Defense ended up proving to be the Texans' calling card over the final couple of months in 2024, with Anderson playing a key role. He's seen enough to know what needs to be included on the Texans' goals sheet if they want to achieve the ultimate dream in 2025 -- win more games.

"It's great, but we've got to win these regular season games so we can get home-field advantage," Anderson said. … "We can't lose to these teams like the Titans and Jets. We've got to beat Detroit. We can't suffer losses. We've got to get homefield advantage. And that's really going to help us. But if we don't, we gotta find a way on the road to win."

In each of the last two years, the Texans finished 10-7 to win the AFC South and the right to host a wild-card game.

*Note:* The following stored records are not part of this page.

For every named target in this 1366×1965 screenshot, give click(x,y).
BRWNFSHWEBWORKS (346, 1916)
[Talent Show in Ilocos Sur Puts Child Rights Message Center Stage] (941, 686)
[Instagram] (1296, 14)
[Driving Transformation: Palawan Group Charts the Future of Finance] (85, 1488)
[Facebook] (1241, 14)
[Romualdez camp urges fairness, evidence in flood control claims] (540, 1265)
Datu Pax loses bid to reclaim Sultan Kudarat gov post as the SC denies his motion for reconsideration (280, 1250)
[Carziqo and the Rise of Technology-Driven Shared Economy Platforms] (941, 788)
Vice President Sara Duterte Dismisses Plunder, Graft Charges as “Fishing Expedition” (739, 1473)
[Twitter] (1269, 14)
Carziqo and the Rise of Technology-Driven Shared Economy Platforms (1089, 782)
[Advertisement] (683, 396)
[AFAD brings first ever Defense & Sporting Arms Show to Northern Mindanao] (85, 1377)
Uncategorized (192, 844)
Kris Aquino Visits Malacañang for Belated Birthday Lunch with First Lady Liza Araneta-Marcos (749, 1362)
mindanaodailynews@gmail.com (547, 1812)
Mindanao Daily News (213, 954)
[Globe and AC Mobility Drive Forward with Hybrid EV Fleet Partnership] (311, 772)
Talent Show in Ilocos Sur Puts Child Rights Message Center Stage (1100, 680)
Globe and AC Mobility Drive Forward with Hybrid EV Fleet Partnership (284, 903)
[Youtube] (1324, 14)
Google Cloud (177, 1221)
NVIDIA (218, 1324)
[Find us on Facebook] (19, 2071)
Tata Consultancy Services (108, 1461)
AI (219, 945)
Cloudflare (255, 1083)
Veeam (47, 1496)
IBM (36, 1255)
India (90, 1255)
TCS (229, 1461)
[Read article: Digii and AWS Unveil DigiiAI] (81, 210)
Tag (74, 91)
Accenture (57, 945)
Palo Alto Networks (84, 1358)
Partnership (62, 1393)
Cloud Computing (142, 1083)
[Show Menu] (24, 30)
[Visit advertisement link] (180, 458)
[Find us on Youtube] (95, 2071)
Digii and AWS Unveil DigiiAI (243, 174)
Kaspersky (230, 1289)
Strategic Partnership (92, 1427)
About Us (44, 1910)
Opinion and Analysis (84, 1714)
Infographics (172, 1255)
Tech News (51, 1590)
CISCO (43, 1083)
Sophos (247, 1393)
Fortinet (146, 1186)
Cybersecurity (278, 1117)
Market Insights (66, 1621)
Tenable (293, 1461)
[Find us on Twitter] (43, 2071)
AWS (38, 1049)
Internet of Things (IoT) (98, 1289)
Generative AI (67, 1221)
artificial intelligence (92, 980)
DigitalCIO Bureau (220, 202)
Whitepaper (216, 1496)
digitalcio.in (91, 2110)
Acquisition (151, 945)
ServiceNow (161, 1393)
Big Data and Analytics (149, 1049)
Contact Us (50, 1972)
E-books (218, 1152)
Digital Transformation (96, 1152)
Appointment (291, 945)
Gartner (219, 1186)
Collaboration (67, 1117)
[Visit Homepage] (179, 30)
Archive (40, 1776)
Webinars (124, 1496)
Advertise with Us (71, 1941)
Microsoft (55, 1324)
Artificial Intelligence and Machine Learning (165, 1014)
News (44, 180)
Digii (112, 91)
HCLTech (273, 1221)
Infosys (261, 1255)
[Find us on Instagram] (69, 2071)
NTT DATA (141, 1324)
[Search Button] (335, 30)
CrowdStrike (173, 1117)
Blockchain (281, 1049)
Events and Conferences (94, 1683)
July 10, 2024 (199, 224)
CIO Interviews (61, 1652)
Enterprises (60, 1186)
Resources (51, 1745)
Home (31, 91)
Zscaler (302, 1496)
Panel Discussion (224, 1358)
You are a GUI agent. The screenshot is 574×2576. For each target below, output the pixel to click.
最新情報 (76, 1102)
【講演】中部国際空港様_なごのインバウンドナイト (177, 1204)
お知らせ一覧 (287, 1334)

They've won both in lopsided fashion, but haven't found the same magic in the Divisional Round, losing in Baltimore last year and in Kansas City on Saturday.

If they want to reach their highest goals, home field advantage certainly would help, especially when considering how effective they've been in Houston in the postseason. But this 2024 tale is likely different if the Texans fix a few personnel weaknesses and avoid the worst injuries.

Houston lost Stefon Diggs to an ACL tear months ago, played a stretch without Nico Collins (who eventually returned to play an essential part in their passing game) and also watched Tank Dell suffer a season-ending injury for a second straight year during their earlier meeting with the Chiefs just before Christmas. Joe Mixon missed time due to two separate ankle injuries suffered in his first season with the team, and Houston lost a few key players on defense late in the season, too. Their offensive line was also incredibly inconsistent throughout 2024, hampering quarterback C.J. Stroud's ability to elevate their offense and stack the wins Anderson spoke of.

Generally, injuries are unavoidable. Staying healthy is a key to a deep playoff run, but it's guaranteed no team makes it unscathed. Instead, the best clubs tend to prepare for such losses by adding quality depth in the offseason, which the Texans now know should be a focus in 2025.

Improving the offensive line also must be a priority. Stroud was sacked 52 times in the 2024 regular season and -- perhaps fittingly -- took eight sacks in the Texans' postseason loss to the Chiefs, tying for the most in a single game in his career with another outing earlier this season (Week 9 against the Jets).

Houston has seen enough to know it's not far from reaching its goals. Often, though, that final hurdle tends to be the most challenging of all. Anderson and the rest of this organization will enter the 2025 offseason with a clear purpose: Find a way to clear that obstacle.